Extract, without alteration, each line from the start of the listing to the line bearing "and (121, 1028)".

*** Data ***

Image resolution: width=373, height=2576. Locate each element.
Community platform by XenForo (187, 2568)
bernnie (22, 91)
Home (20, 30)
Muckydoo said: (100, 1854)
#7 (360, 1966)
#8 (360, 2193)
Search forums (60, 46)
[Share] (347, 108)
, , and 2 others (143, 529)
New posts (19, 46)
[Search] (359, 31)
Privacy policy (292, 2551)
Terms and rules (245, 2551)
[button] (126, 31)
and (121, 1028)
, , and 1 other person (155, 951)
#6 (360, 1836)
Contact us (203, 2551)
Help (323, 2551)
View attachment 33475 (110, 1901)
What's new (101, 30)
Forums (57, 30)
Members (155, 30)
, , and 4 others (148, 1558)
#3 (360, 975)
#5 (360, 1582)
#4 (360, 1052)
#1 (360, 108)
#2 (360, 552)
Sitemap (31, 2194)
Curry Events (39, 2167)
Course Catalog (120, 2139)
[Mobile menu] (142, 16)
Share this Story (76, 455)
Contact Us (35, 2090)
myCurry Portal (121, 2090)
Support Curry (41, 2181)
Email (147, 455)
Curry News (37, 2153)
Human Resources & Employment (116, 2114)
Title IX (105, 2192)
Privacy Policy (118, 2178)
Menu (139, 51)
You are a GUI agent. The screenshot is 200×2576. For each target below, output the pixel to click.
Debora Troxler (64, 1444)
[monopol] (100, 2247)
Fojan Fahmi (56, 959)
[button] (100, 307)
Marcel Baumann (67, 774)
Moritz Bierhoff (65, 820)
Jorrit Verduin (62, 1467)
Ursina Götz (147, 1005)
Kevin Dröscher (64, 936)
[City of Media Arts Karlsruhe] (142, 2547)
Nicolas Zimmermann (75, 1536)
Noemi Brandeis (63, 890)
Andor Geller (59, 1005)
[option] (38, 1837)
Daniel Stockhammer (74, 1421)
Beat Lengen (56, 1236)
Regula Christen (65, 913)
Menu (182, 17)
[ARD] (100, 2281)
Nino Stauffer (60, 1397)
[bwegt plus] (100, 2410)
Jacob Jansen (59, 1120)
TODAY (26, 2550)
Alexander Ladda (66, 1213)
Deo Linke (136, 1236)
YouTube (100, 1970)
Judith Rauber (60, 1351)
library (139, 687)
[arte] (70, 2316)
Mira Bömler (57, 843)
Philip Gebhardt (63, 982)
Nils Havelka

*** End of Data ***

Task output
Image resolution: width=373, height=2576. Locate each element.
Community platform by XenForo (187, 2568)
bernnie (22, 91)
Home (20, 30)
Muckydoo said: (100, 1854)
#7 (360, 1966)
#8 (360, 2193)
Search forums (60, 46)
[Share] (347, 108)
, , and 2 others (143, 529)
New posts (19, 46)
[Search] (359, 31)
Privacy policy (292, 2551)
Terms and rules (245, 2551)
[button] (126, 31)
and (121, 1028)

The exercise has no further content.